Work item A |
Decide whether each statement agrees with the passage about Fran Allison: (i) Allison played "Aunt Fanny" on The Breakfast Club for 25 years; (ii) Kukla, Fran and Ollie followed a written script; (iii) Allison first met Burr Tillstrom on a war bond tour. Give yes or no for each, with the passage's deciding words quoted exactly.
Work item B |
Rewrite the part of the passage about Fran Allison from "She moved to" up to and including "join the show.", changing "gossipy" to "talkative".
Work item C |
Translate this sentence from the passage about Fran Allison into Spanish: "The show was an early American television show using puppets."

═══ Passage to read

She moved to Chicago, Illinois, in 1937, where she was hired as a staff singer and personality on NBC Radio. A July 26, 1937, newspaper item reported, "Fran Allison, singer of WMT, Waterloo, Ia., makes her network debut in the WJZ-NBC club matinee at 3."

Beginning in 1937, she was a regular performer on The Breakfast Club, a popular Chicago originating national radio show, and was a fixture for 25 years as "Aunt Fanny", a gossipy small-town spinster. Her Aunt Fanny character also appeared on the ABC-TV series, Ozark Jubilee, during the late 1950s. While in Chicago, she was also heard on Those Websters.

===Kukla, Fran and Ollie===

In 1947, the director of WBKB-TV in Chicago asked Burr Tillstrom if he could put together a puppet show for children, and he asked Allison, whom he had met during a World War II war bond tour, to join the show.

The show was an early American television show using puppets. It was created for children, but was soon watched by more adults than children. It did not have a script and was entirely ad-libbed. It was broadcast from Chicago between October 13, 1947, and August 30, 1957. Comedienne Fran Allison starred, interacting with hand puppets Kukla and Ollie (and sometimes other puppets) whose puppeteer was the show's creator, Burr Tillstrom.

===Other television work===
Her television career continued after the initial run of Kukla, Fran and Ollie: in the late 1950s, she hosted The Fran Allison Show, a panel discussion TV program in Chicago; and appeared in television musical specials displaying her singing abilities, including Many Moons (1954), Pinocchio with Mickey Rooney (1957), Damn Yankees (1967) with Phil Silvers and lastly Miss Pickerell (1972).

══════
═══ Dataset extract

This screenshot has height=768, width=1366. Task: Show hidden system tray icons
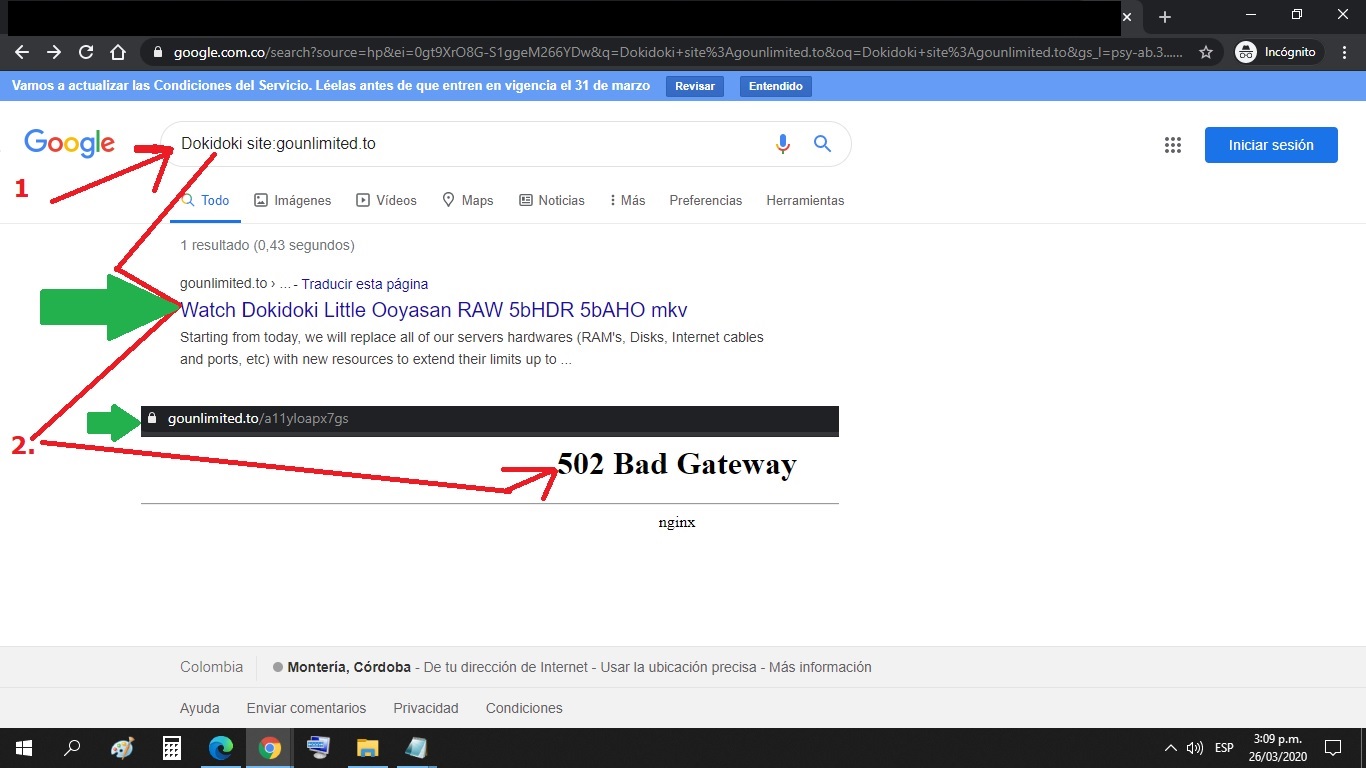click(x=1171, y=748)
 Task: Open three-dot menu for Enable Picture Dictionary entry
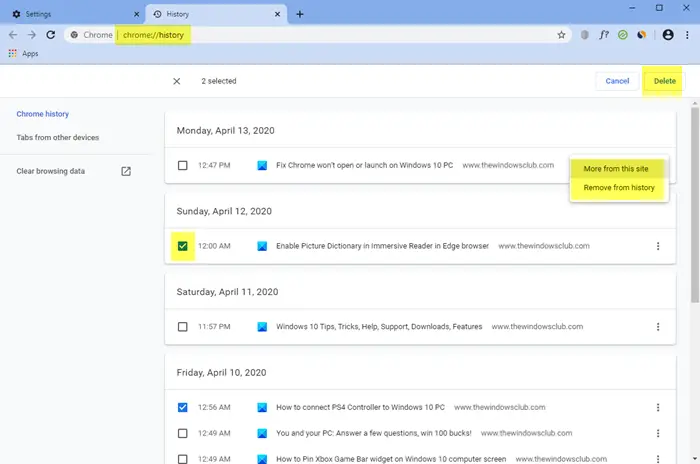pos(658,246)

══════

Task answer A |
(i) Yes: "was a fixture for 25 years as "Aunt Fanny", a gossipy small-town spinster"
(ii) No: "It did not have a script and was entirely ad-libbed."
(iii) Yes: "whom he had met during a World War II war bond tour"

Task answer B |
She moved to Chicago, Illinois, in 1937, where she was hired as a staff singer and personality on NBC Radio. A July 26, 1937, newspaper item reported, "Fran Allison, singer of WMT, Waterloo, Ia., makes her network debut in the WJZ-NBC club matinee at 3."

Beginning in 1937, she was a regular performer on The Breakfast Club, a popular Chicago originating national radio show, and was a fixture for 25 years as "Aunt Fanny", a talkative small-town spinster. Her Aunt Fanny character also appeared on the ABC-TV series, Ozark Jubilee, during the late 1950s. While in Chicago, she was also heard on Those Websters.

===Kukla, Fran and Ollie===

In 1947, the director of WBKB-TV in Chicago asked Burr Tillstrom if he could put together a puppet show for children, and he asked Allison, whom he had met during a World War II war bond tour, to join the show.

Task answer C |
El programa fue uno de los primeros programas de televisión estadounidenses que usaban títeres.